Rodrrrrigo ! Avant de rentrrrer il faut que je te parrrle ! Je dois retourrner à Parrris !

Surpris, le jeune châtelain se retourne, la dévisage alors qu’elle éclate en sanglots !
La fille du vent est défaite, elle est pâle, de grosses larmes roulent sur son visage, les hoquets nouent sa gorge. Elle essuie ses yeux avec l’écharpe de soie bleu diapré qui couvre ses épaules, puis relève la tête, prend entre les siennes les mains de Rodrigo, les porte à ses lèvres.

Parrdon mon Amourr, çe n’est rrien, je t’en parrlerai plus tarrrd, ce n’est pas le bon moment.

Mais le regard inquisiteur de Rodrigo la transperce, son visage devient de marbre. Elle a soudain peur de le perdre, elle tremble, pousse un cri de désespoir, et les phrases longtemps contenues sortent de sa bouche comme un torrent tumultueux.

Comprrends-moi ! Il faut que l’innocence qui m’a été volée soit vengée. Pour pouvoirr vivrre, respirrrer, il faut que je me venge.

Ton Pèrre nous attend, je t’expliquerrai tout aprrrès. Je te dirrai comment on peut les rretrouver. Prressons nous, amorrr !
--Rodrigo




Il a blêmi, il s’est figé. Il devient statue de sel, sous le coup de l’émotion et de la surprise. Les propos de Malika le laissent sans voix, au bord du KO, tout autant qu’une volée de coups de poings dans l’estomac.

Terminés les câlins dans la paille, adieu les balades à l’ombre des oliviers, adieu les dîners romantiques sur la terrasse ensoleillée de l’hacienda. Adieu cette dolce vita qu’il dégustait à l’avance et pour laquelle il a renoncé à la mer. Sa gitane veut reprendre le sentier de la guerre, alors qu’elle vient à peine d’échapper aux griffes d’Isabella et que lui-même porte encore sur la poitrine l’empreinte jaunâtre des semelles du gros Paco. Non, ce n’est pas raisonnable, c’est trop précipité, et ce projet présente des risques énormes, car les trois violeurs de sa belle ne sont certainement pas des anges. C’est une racaille particulièrement dangereuse qui sévit aux miracles.
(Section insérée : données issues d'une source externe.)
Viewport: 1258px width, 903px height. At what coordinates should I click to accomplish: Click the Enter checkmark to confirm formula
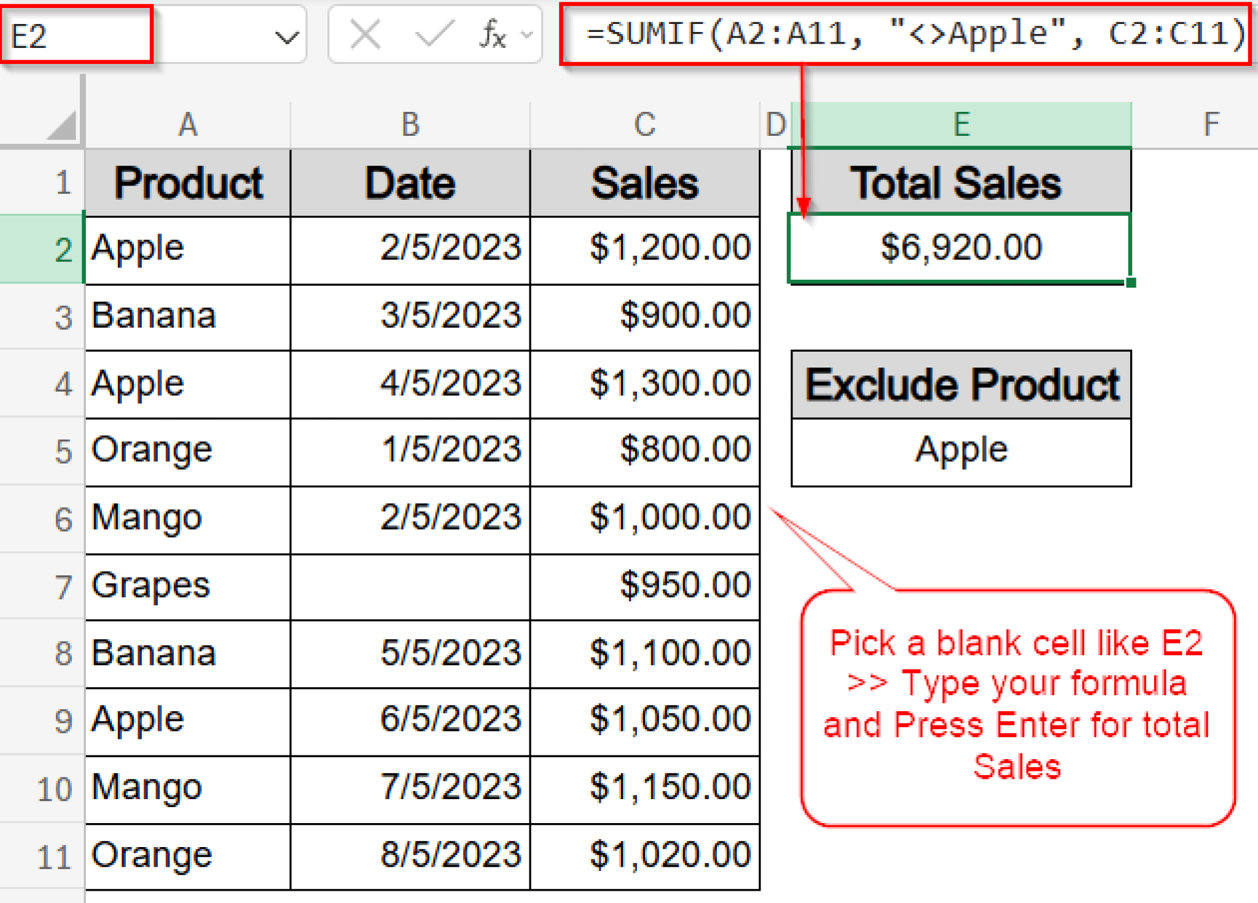(434, 35)
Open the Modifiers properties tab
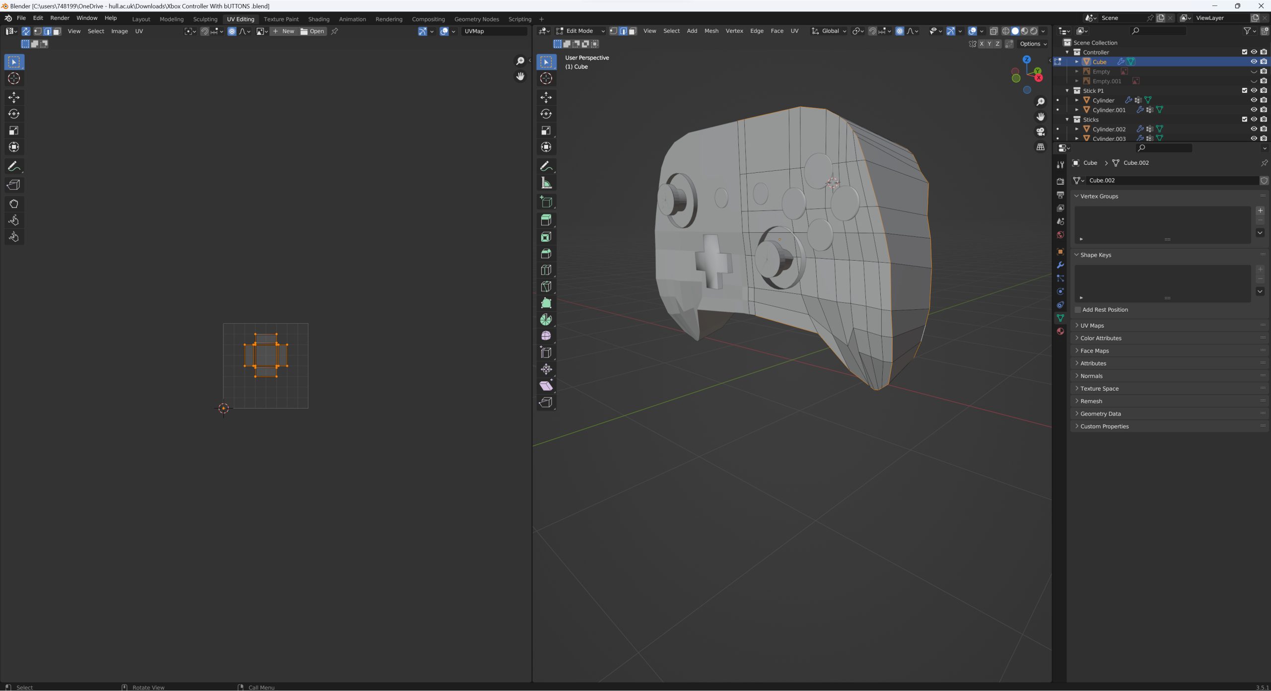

Cependant, les sanglots de Malika viennent rapidement à bout de ses réticences. Cette chasse à l’homme lui paraît bien aléatoire, mais soit. Si la violence est l’unique solution pour plonger dans l’oubli ces fantômes du passé, qu’il en soit ainsi. Puisque le temps qui passe n’a aucune emprise sur ces ombres malfaisantes, il faudra trancher dans le vif.

Tu as gagné, amor. Je me faisais une joie de rester ici avec toi, de profiter calmement du charme de l’hacienda et de ses alentours, de t’aimer à chaque heure du jour et de la nuit, mais je comprends ta décision et je l’approuve. Si tu estimes que seule la vengeance peut te permettre d’oublier définitivement ces monstres, nous ferons en sorte qu’ils ne nous échappent pas. Tu dis que tu as un moyen de remonter jusqu’à eux, mon amour ? Viens, rentrons, tu m’expliqueras ça à l’intérieur, la nuit tombe et il fait plus frisquet soudain.

Ils pressent le pas vers l’entrée principale de la bâtisse, qui s’endort doucement sous la clarté des premières étoiles. Avant de franchir la porte, Rodrigo s’immobilise et prend la taille de Malika. Il la serre contre lui, et caresse délicatement sa frimousse dorée. Ce qu’il a encore à lui dire est plutôt délicat.

Père est sans doute au salon, peut-être avec Sajara. Ce sont des couche-tard eux aussi. Je dois te faire un aveu, mon cœur. J’ai brièvement parlé de cette triste histoire à mon père, lorsque tu étais disparue chez cette Fatima, l’amie de Sajara. J’étais désespéré, et je me suis confié à lui. J’espère que tu ne m’en veux pas, amor. Il était ulcéré par la cruauté de ces trois barbares. Connaissant son tempérament, je pense qu’il pourra nous conseiller, et peut-être même nous aider à les retrouver. Viens, je crois que j’entends du bruit au salon …

--Joaquim



Assis dans le salon, seul devant une table jonchée des restes d’un repas bien arrosé ; le patriarche regardait son vieux compagnon s’éloigner.
Sajara avait décidé de faire le tour du château, une bouteille à la main.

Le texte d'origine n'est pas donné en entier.